───── Text segment ─────

CasperLabs Releases Node 0.3

Medha Parlikar
CasperLabs
Published in
4 min readMay 14, 2019
Message Propagation among peers

CasperLabs is pleased to announce the release of Node 0.3. This release introduces on disk storage of the global state and a new communications module that uses efficient block gossiping. The CasperLabs node runs smart contracts that compile to WASM. Presently, compilation targets for Rust are supported. The CasperLabs system supports the upgrading of contracts through Capability Security Model.

About This Release

The previous version of the Node used a naive block gossiping algorithm, where blocks were gossiped to all peers in the Kademlia table. This release introduces an algorithm that gossips blocks based on ‘network’ proximity, rather than all nodes, resulting in more efficient block propagation. This release also introduces the on-disk storage for the global state and blockchain, enabling nodes to use resources more effectively. Calling contracts stored on the blockchain are now easier, thanks to improved API’s.

Technical Details about the Release

New and Improved Communications Subsystem

Block Gossiping is the method by which blocks are distributed to all nodes in the network. An intra-node GossipService has been implemented based on a gRPC service definition. Gossiping is more focused and efficient now in that it:

  1. Requests only the blocks they determine they need for syncing with another nodes DAG;
  2. Streams only block summary (not the entire block) information needed to determine a block’s existence in a node’s DAG and identify the parent blocks;
  3. A Download Manager schedules the streamed block summary so the entire block can be download at an efficient time;
  4. The Download Manager also polls other nodes for the block so that parallel downloads can be used if desired;
  5. The Download Manager is configurable so Node operators can effectively manage their resources;
  6. Uses iterative streaming, starting at the DAG tips and continuing until it reaches the Genesis Block (entire DAG) or a common ancestor (partial DAG);
  7. The network makes use of Kademlia’s standard protocols to “gossip” a given block to the smallest number of nodes necessary and yet ensure every node will eventually receive every block.

This new paradigm uses fewer resources by not flooding the network with gossiped blocks, not choking a node with block downloads and iteratively streaming only the block information nodes need to keep their DAGs in sync.

─────

> _Check your understanding_:
• a. Condense the paragraph of the Node 0.3 announcement that begins "The previous version of the Node" into a short bulleted list that keeps its main facts.
• b. Transcribe the Node 0.3 announcement from "Medha Parlikar" up to and including "Capability Security Model.".
• c. Answer these questions from the Node 0.3 announcement:
(i) For which language are compilation targets presently supported?
(ii) What is the intra-node GossipService based on?
(iii) Where does iterative streaming start?
Base every answer on the Node 0.3 announcement alone.

───── Source information ─────

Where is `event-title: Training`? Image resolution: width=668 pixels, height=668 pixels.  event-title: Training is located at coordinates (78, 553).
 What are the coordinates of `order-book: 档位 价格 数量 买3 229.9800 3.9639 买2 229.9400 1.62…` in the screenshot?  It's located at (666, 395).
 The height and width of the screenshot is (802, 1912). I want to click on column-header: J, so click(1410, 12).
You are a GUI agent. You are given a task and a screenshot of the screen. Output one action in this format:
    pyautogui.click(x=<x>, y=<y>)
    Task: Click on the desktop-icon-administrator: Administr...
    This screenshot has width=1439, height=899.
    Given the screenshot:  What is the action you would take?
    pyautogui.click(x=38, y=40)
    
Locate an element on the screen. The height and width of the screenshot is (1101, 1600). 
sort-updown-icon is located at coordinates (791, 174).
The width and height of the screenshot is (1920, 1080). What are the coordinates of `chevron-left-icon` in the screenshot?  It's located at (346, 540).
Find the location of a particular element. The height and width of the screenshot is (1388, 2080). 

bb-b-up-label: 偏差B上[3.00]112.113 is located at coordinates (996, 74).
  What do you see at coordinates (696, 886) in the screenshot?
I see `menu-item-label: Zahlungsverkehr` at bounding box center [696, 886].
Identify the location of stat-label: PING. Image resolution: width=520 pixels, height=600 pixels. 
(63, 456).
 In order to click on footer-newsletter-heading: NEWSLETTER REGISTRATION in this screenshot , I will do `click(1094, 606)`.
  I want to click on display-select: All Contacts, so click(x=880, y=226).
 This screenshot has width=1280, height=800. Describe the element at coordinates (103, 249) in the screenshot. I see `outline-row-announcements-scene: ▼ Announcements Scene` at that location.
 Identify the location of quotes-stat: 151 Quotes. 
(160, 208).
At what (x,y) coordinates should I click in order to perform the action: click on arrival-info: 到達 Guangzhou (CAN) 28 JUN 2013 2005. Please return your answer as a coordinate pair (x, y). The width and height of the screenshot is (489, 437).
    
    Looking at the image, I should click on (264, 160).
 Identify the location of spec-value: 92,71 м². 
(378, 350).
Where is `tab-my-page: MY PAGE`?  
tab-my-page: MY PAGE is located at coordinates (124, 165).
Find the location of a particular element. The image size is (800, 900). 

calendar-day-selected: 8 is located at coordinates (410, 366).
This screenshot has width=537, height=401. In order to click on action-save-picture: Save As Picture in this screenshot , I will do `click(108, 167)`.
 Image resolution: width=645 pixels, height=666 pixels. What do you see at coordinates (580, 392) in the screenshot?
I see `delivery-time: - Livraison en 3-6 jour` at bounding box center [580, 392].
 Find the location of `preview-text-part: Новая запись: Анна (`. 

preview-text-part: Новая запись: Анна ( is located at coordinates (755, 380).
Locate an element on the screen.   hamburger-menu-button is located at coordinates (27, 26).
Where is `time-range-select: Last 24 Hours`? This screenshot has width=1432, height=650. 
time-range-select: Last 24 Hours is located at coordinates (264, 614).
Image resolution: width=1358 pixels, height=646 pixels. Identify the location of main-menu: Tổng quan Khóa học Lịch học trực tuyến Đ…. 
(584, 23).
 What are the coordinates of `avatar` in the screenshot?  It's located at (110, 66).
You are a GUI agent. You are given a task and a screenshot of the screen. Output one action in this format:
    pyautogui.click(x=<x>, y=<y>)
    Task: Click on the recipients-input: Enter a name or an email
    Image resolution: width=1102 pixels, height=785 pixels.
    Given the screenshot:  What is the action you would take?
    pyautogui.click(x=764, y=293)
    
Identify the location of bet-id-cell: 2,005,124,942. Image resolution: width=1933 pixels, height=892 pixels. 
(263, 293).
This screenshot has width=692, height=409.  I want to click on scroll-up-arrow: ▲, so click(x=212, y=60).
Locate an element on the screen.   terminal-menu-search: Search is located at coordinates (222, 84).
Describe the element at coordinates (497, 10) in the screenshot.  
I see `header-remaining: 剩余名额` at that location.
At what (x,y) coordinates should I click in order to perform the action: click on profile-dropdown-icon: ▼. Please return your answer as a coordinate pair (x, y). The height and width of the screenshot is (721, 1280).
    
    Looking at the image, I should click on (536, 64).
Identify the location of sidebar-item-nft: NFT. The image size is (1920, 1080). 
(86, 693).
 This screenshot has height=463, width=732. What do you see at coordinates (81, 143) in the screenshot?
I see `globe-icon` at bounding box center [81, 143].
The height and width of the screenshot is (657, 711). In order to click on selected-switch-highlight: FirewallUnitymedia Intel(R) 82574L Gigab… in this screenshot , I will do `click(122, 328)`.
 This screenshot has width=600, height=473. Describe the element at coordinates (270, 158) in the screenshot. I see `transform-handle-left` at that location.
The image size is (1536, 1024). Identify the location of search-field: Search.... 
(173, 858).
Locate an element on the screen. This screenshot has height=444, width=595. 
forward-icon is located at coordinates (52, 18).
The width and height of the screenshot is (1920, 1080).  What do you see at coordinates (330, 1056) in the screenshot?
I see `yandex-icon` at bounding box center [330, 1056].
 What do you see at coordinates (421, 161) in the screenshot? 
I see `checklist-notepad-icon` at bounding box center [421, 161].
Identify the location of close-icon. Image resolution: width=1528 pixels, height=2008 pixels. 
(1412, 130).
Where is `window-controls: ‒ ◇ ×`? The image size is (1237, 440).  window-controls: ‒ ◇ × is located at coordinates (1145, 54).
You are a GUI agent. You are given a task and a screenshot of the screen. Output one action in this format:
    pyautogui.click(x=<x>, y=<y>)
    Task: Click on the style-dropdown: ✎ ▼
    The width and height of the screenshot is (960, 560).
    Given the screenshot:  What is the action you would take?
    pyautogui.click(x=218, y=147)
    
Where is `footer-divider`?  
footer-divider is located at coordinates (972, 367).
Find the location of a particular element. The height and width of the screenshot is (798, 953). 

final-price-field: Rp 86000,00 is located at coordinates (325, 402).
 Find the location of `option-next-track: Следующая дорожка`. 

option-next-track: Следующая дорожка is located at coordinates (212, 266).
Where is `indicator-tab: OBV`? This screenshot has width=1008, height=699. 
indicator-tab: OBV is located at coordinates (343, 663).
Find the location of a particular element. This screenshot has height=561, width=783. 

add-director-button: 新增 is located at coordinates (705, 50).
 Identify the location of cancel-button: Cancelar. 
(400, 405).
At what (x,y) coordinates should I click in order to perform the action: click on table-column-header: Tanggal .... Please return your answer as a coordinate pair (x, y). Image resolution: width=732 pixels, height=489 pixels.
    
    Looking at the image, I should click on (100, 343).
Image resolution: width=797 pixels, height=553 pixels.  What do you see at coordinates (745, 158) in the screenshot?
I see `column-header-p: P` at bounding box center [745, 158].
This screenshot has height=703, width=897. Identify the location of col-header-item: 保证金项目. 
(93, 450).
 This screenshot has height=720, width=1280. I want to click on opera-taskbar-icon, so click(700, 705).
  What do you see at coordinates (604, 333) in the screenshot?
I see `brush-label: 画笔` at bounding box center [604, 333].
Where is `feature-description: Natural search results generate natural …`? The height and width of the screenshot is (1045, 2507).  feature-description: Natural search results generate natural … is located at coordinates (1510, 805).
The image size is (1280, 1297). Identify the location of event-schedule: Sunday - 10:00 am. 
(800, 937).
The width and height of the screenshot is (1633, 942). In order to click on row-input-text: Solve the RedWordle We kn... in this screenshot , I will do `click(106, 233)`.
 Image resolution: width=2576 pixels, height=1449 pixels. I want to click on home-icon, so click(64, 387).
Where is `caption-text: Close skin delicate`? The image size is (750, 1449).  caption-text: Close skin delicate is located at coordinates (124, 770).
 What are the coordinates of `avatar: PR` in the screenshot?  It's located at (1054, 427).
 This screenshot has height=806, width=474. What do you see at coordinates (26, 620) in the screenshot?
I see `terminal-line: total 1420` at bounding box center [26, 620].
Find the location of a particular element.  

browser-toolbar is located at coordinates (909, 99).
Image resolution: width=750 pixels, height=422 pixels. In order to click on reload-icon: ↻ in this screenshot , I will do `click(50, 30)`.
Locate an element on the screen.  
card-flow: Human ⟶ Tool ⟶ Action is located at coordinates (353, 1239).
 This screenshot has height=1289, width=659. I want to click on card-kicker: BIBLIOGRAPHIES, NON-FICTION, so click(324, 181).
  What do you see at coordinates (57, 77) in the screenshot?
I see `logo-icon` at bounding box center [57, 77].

─────

> _Your responses_:
• a.
- Earlier Node version: blocks were gossiped naively to all peers in the Kademlia table.
- Node 0.3: blocks are gossiped based on network proximity, making propagation more efficient.
- Global state and blockchain are now stored on disk, so nodes use resources more effectively.
- Improved APIs make calling contracts stored on the blockchain easier.

• b.
Medha Parlikar
CasperLabs
Published in
4 min readMay 14, 2019
Message Propagation among peers

CasperLabs is pleased to announce the release of Node 0.3. This release introduces on disk storage of the global state and a new communications module that uses efficient block gossiping. The CasperLabs node runs smart contracts that compile to WASM. Presently, compilation targets for Rust are supported. The CasperLabs system supports the upgrading of contracts through Capability Security Model.

• c.
(i) Rust
(ii) A gRPC service definition
(iii) At the DAG tips